Deciding to skip parenthood is not an option if you’re two deaths away from the throne, but as Larkin points out, not a single one of us isn’t damaged. The 19th and 20th centuries British royals swung between ridiculous berating of their children, to all out anarchy when those children went on to produce offspring themselves and dispensed with discipline completely. Behold, the ones that matter for the purposes of this article:
(Steve Smith/Alex Churchill)
Without going into too much detail, Prince Albert designed a schedule of education that was oppressive. If the kid was bright, they could attain excellent results, and he did all of this with the laudable intentions of sending nearly a dozen princes and princesses out into Europe to make the world a better place. (More liberal, because that was his thing) His eldest child with Queen Victoria, Vicky, was very bright and fared not too bad. Their second child, the heir, ‘Bertie’ was not bright at all, and for him, the regime was a disaster. He spent his entire childhood being berated by his parents and told he wasn’t good enough.
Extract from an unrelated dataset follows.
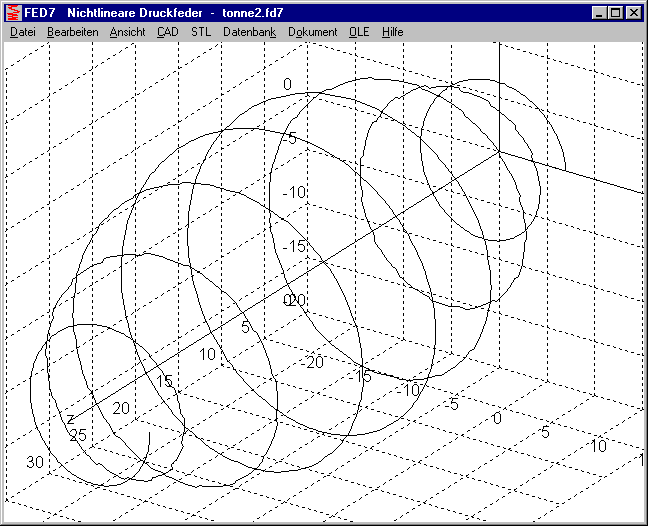Open the OLE menu
This screenshot has height=526, width=648.
pos(359,32)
If nothing is ever good enough, and the criticism is forthcoming anyway, then what’s the point in trying? Edward VII’s subsequent philandering and all the mayhem he put numerous women through owed much to his upbringing.
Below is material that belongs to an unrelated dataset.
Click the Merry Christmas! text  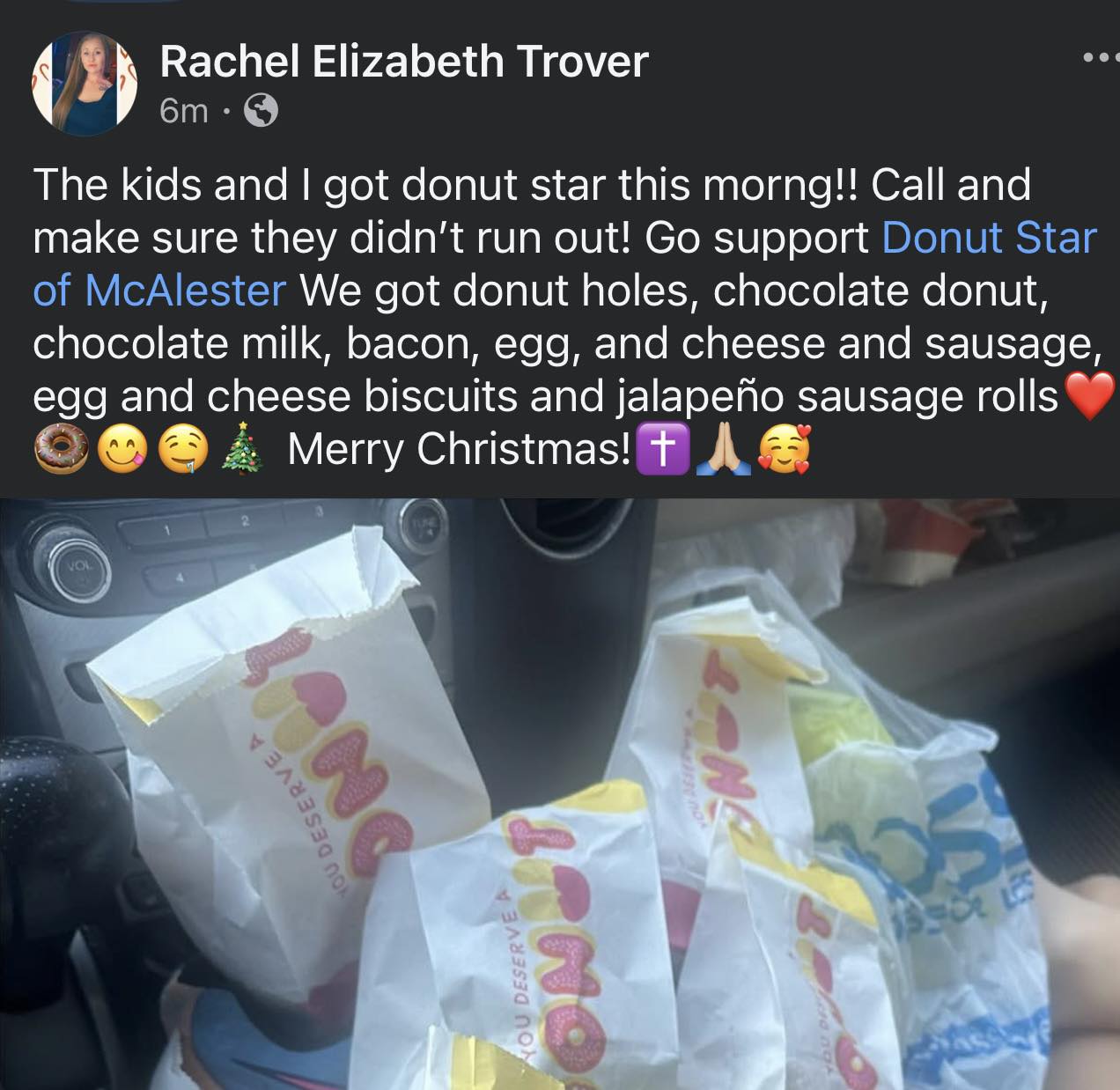point(459,449)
When he became a father, firstly to Prince ‘Eddy’ and secondly to the future George V, he let his kids run amok. ‘Georgie’ used to run around the palace kicking the servants in the shins. As for education, the structure was a shambles. Again, if your kid is smart, or at least sensible, they will probably make out okay. This is what happened with George, who may not have been a genius, but he was sensible. (It makes me lol when people call him thick. Know why he didn’t speak any German? Because nobody cared enough to teach him. Know what he did speak competently when he made the effort to learn later on? Sufficient Hindustani to show wounded soldiers the courtesy of at least asking how they were doing in their own language.)
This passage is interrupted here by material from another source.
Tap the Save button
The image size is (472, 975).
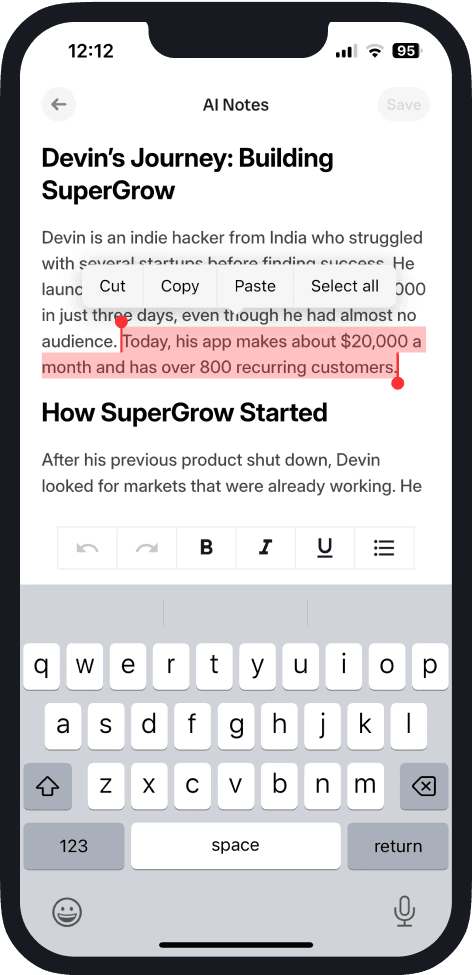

So what does George V do when it is his turn to produce a generation of royals? He swings back somewhat towards the middle. Because before he died of the flu, his elder brother was a sadly slow-witted, unmitigated, sometimes-gonorrhoea-addled disaster and things like the lack of German? George didn’t want his kids left in the same unprepared position he found himself. Also, having watched his dad and his brother shag their way around Europe with embarrassing results, (he was still dealing with one scandal after his father died in 1910) he was not about to see his own heirs end up the same way. Time to take a deeper dive…
Parental ogre George V with his eldest son, the future Duke of Windsor c.1897. Most of the Duke’s harsh criticism of his father came after his own abdication, when he had fallen out with his brother and was embittered about the (apparent lack of) free money he was being given. (Royal Collections Trust, via their website)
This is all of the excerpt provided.